Begin Text provided

How and when to use Docker labels / OCI container annotations

Written by:

November 3, 2021

0 mins read

Most container images are built using Dockerfiles which contain combinations of instructions like FROM, RUN, COPY, ENTRYPOINT, etc. to build the layers of an OCI-compliant image. One instruction that is used surprisingly rarely, though, is LABEL. In this post, we’ll dig into labels ("annotations" in the OCI Image Specification) what they are, some standardized uses as well as some practices you can use to enhance your container security posture.

For the remainder of this article, we’ll be referring to these as labels — as opposed to annotations — since that is the more commonly used term. Let's get started!

What are Docker image labels?

Docker image labels are a way for you to add key-value metadata to your image itself. This data is not exposed to a container running against the image, but rather, is valuable for codifying things like where the source code for the image is, who supports the image, or what CI build created it.

Docker / OCI image metadata explained

If you’ve built any kind of software package before, you know that — for the most part — their models include the software, configuration, and sometimes functional data as well as metadata about the package itself.

For example, while Java .jar files are basically just .zip archives, they all have a top-level META-INF directory that contains several files and directories that, per the Java 2 Platform spec, “... are recognized and interpreted by the Java 2 Platform to configure applications, extensions, class loaders, and services”. If we open up a .jar built by the popular Maven build tool, there will usually be (among other things) a maven directory that has content such as the effective Maven pom.xml and pom.properties used to build the .jar. (FYI “POM” stands for Maven’s Project Object Model)

RPM, APT, NPM, and most other packaging tools have similar metadata stored in them that is used by the tools in the process of installing or running the contained software or for utility purposes by repositories or runtime monitoring systems.

Container images have metadata stored in their layers too. If you list the “history” of an image, you will often see zero-byte sized layers because they don’t contain filesystem changes, but rather, metadata to be used at runtime that are commonly added by Dockerfile commands:

USER: Which user to run the process under
ENV: Variable (and its value) to be set in the processes environment
ARG: Build argument passed into the container build container and used like an environment variable in the scope of the build
CMD: Command and/or parameters to use to start the process (ENTRYPOINT is similar)
LABEL: Key/value pairs that are not used by the runtime engine

Most of these items are well known and used in every Dockerfile, but since label metadata is not something required to run your containers, it is often overlooked.

End Text provided

Answer from the Docker labels article above:
1. What does the OCI Image Specification call labels?
2. What does "POM" stand for?
3. Which Dockerfile instruction sets the user the process runs under?

Begin Data segment

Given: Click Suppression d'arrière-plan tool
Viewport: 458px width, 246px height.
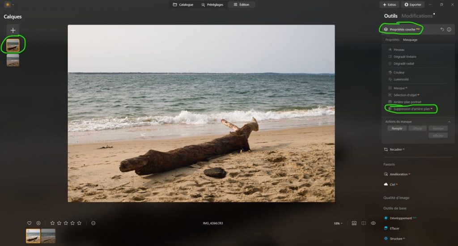Looking at the screenshot, I should coord(411,109).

End Data segment

◆ Expected answer ◆
1. Annotations
2. Maven's Project Object Model
3. USER